Hmmm... the pins are different. Very interesting. They are also both running at 1.224 V so the power saving isn't due to dropping the volts...
 
Originally posted by: PlasmaBomb
Hmmm... the pins are different. Very interesting. They are also both running at 1.224 V so the power saving isn't due to dropping the volts...

Yeah, the really impressive thing here is that they are at the same voltage. If we saw a production 2.3GHz Deneb, it would surely have lower voltage, so the power savings would be even greater. And remember that this is an RB-C0 Phenom.... the first revision out of the fab shown to the press back in March.
 
Between their 45W cpus, good integrated chipsets and now this. . . AMD seems to be on the right track.
 
In my opinion this is what AMD needs more then absolute performance. If they can get their power consumption down, and of course clock speed increases won't hurt, I think they'll be on the right track.
 
Originally posted by: Lonyo
That's pretty damned impressive.
7w drop in power at idle and a 24w drop at load just for the processor.

What bothers me about taking these power consumption numbers to mean anything is that the Deneb of discussion was a pre-production sample and performance was not determined or disclosed.

Without performance (benching) at full-load being determined we can't really know for sure if the pre-production CPU had some features disabled by micro-code or fuse-blow at test just to generate some semi-functional units.

Of course this does not have to be the case, this pre-production Deneb could very well be fully functional and when fully loaded it is powering up just as many (if not even more) functional logic units as the Phenom CPU.

But the fact that the reviewer had both samples, ran the idle/load tests to generate power, but did not post benchmark data makes me very very suspicious that the load-power for the 45nm CPU is actually meaningful.
 
Originally posted by: Idontcare
Originally posted by: Lonyo
That's pretty damned impressive.
7w drop in power at idle and a 24w drop at load just for the processor.

What bothers me about taking these power consumption numbers to mean anything is that the Deneb of discussion was a pre-production sample and performance was not determined or disclosed.

Without performance (benching) at full-load being determined we can't really know for sure if the pre-production CPU had some features disabled by micro-code or fuse-blow at test just to generate some semi-functional units.

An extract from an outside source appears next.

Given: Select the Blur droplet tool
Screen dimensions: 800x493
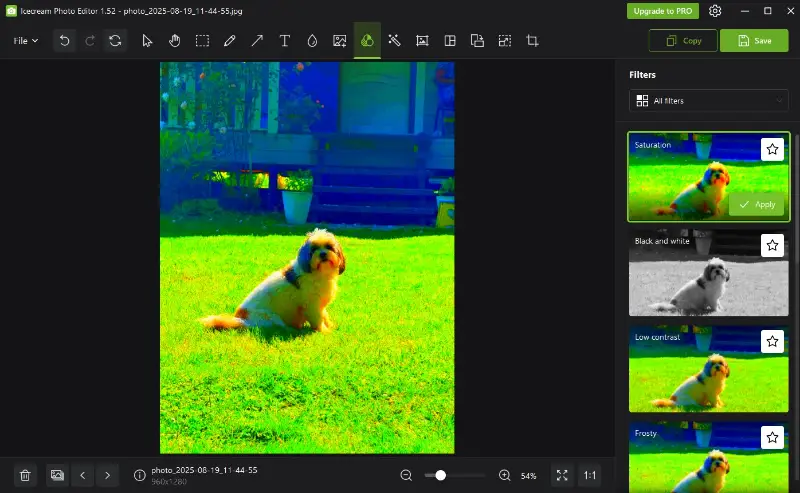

Of course this does not have to be the case, this pre-production Deneb could very well be fully functional and when fully loaded it is powering up just as many (if not even more) functional logic units as the Phenom CPU.

But the fact that the reviewer had both samples, ran the idle/load tests to generate power, but did not post benchmark data makes me very very suspicious that the load-power for the 45nm CPU is actually meaningful.

They already showed SuperPi benchmarks & overclocking : http://www.itocp.com/thread-11103-1-1.html

Performance is higher than Agena per clock by a decent margin, in SuperPi at least.

Of course it is an early sample and you can't judge final Denebs by what you see here. But I'm pretty sure that the results when Deneb CPUs launch will be even better.


 
Originally posted by: BLaber

Thanks for posting this dude.

Impressive.With these early power saving number can we say that phenom will at least be competitive with Penryn in power saving ??? Any one , Any idea 😵?

That seems doubtful considering the QX9650 uses around 65W of power at full load. It looks like Deneb would finally be competitive performance/watt wise with Kentsfield.